Tuesday, October 25th, 2005

Seems the Department of Homeland Security is making information available online that perhaps should not be disclosed to the general public. Want to view your’s or a friend’s (or foe’s) licence online? Now you can, by going to this site and typing in your information. Fortunately there is an opt out button once you’ve found your licence, which will hide your licence from the general public (though it will still be viewable by law enforcement officials).
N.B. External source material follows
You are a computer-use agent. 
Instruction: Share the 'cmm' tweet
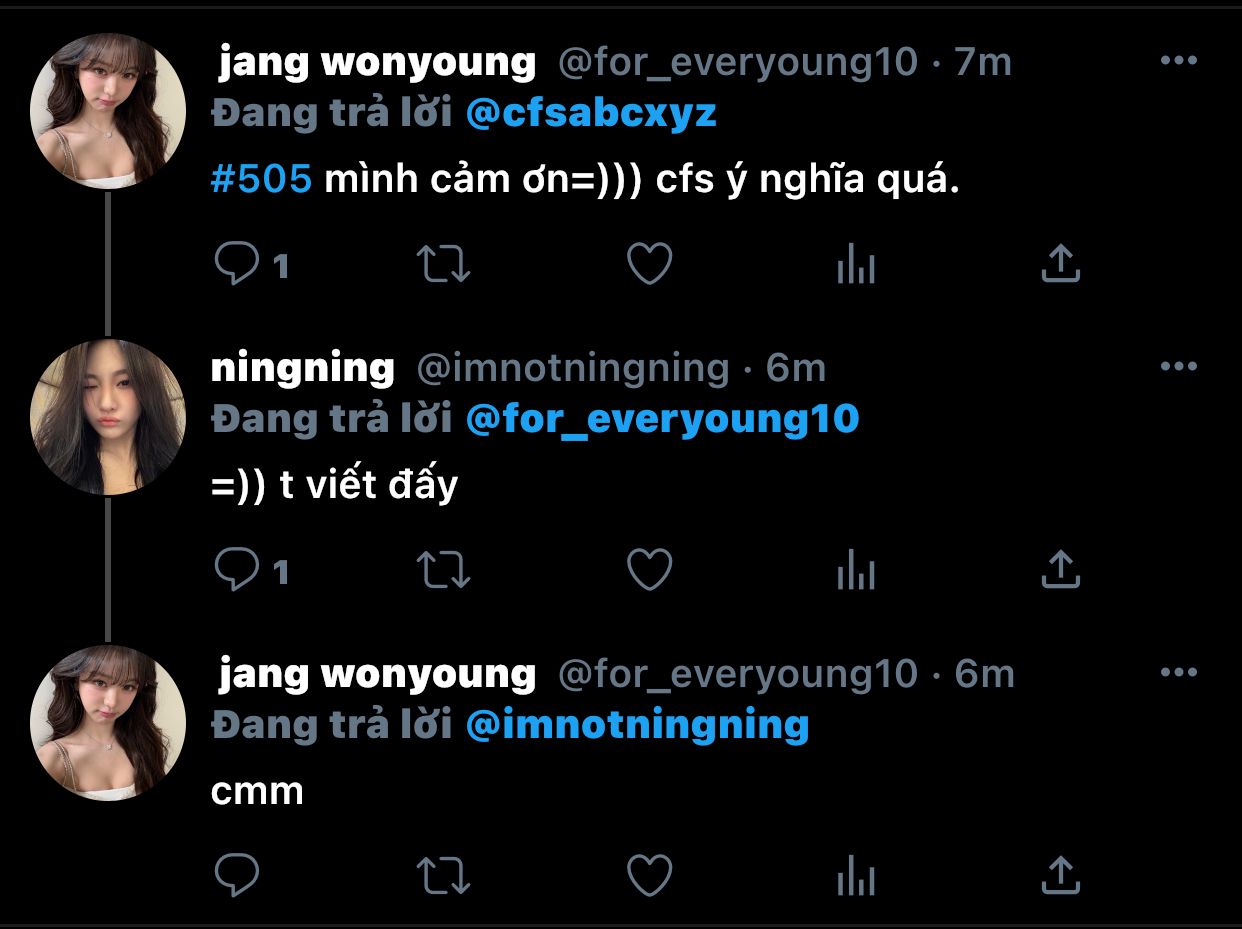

If you are worried about your information being online, go to the site and remove it from the public’s view, then call your congress representative and get this site offline!

Grrrrr

Sunday, October 16th, 2005

I like puzzles, and not the kind that you assemble on a table that look like a cute pastoral scene. I’m talking about puzzles that stretch your mind. /. had a survey of its readers of fun puzzles that are seemingly difficult but have surprisingly simple solutions. I have been playing with the Petals Around The Rose puzzle for some time now and have yet to figure it out. Have fun playing and don’t ruin the solution for me by telling me. I swear I’ll figure it out.

Scalabi…what?

Monday, October 10th, 2005

What? Scalability is becoming a moot argument against LAMP? But what will the big wigs use to dismiss LAMP now?

Alex Bunardzic makes some interesting arguments regarding the scalability issue that seems to blunt the point of attack for LAMP critics:

Whenever I give presentations on Ruby and Rails, the number one question invariably pops up from the audience: will it scale?
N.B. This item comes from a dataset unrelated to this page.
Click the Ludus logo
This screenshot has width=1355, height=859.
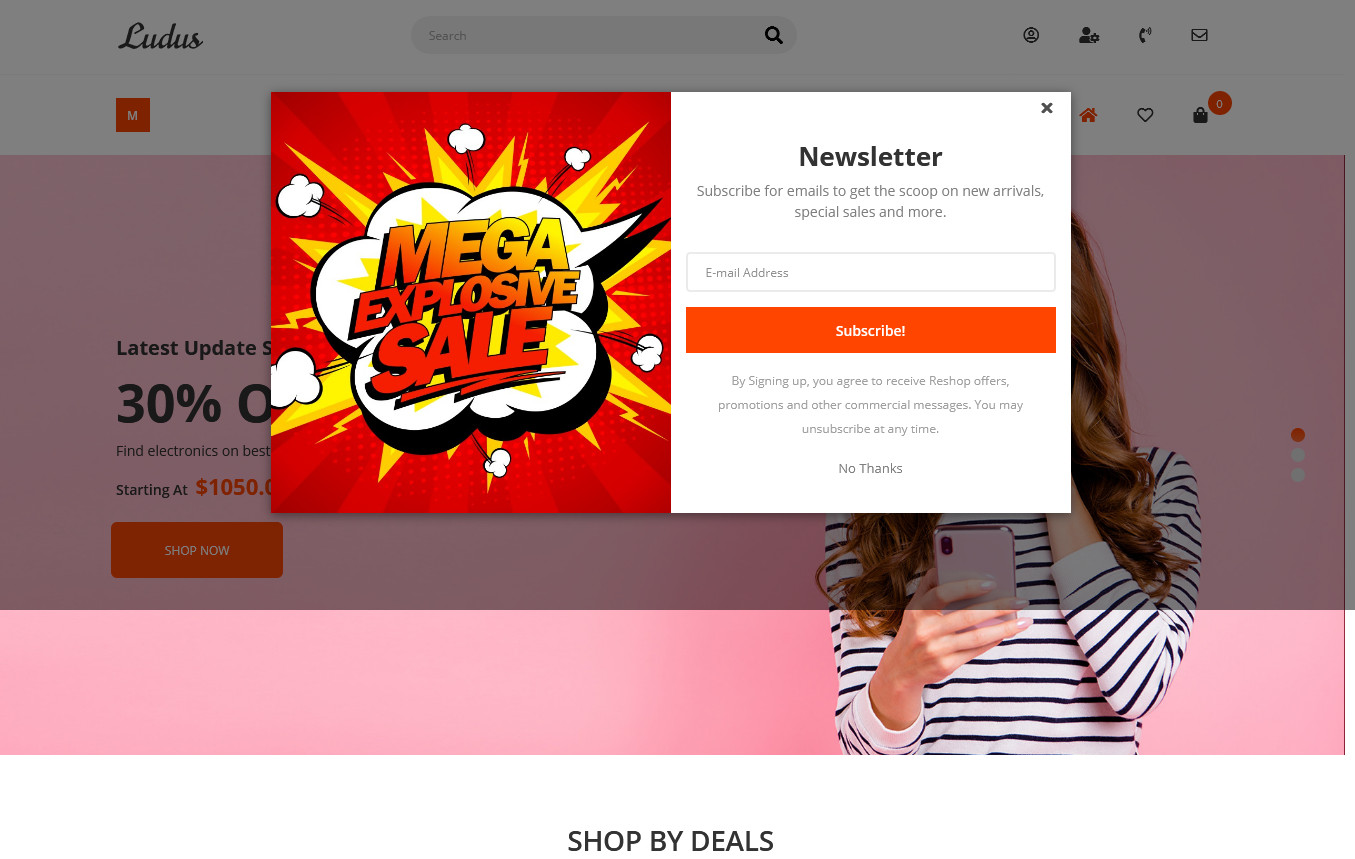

At first, I was allowing myself to fall prey and to drop down into the detailed and quite meaningless discussion. But then I’ve changed the tactics, and began countering the question with: “Scale to what?”

Amazingly, most people don’t know the answer to that question. They just throw in abstract answers, like to thousands simultaneous requests, etc. But pretty much no one can supply a real life example that is more concrete than the yahoo or amazon or google. In other words, it seems that not too many people are working on the super busy web applications.

Also, do read the comments to the article. Other than a little ego in some of the posts, the discussion is quite lively and useful. A lot of good thinking going on, making the world a better, safer place.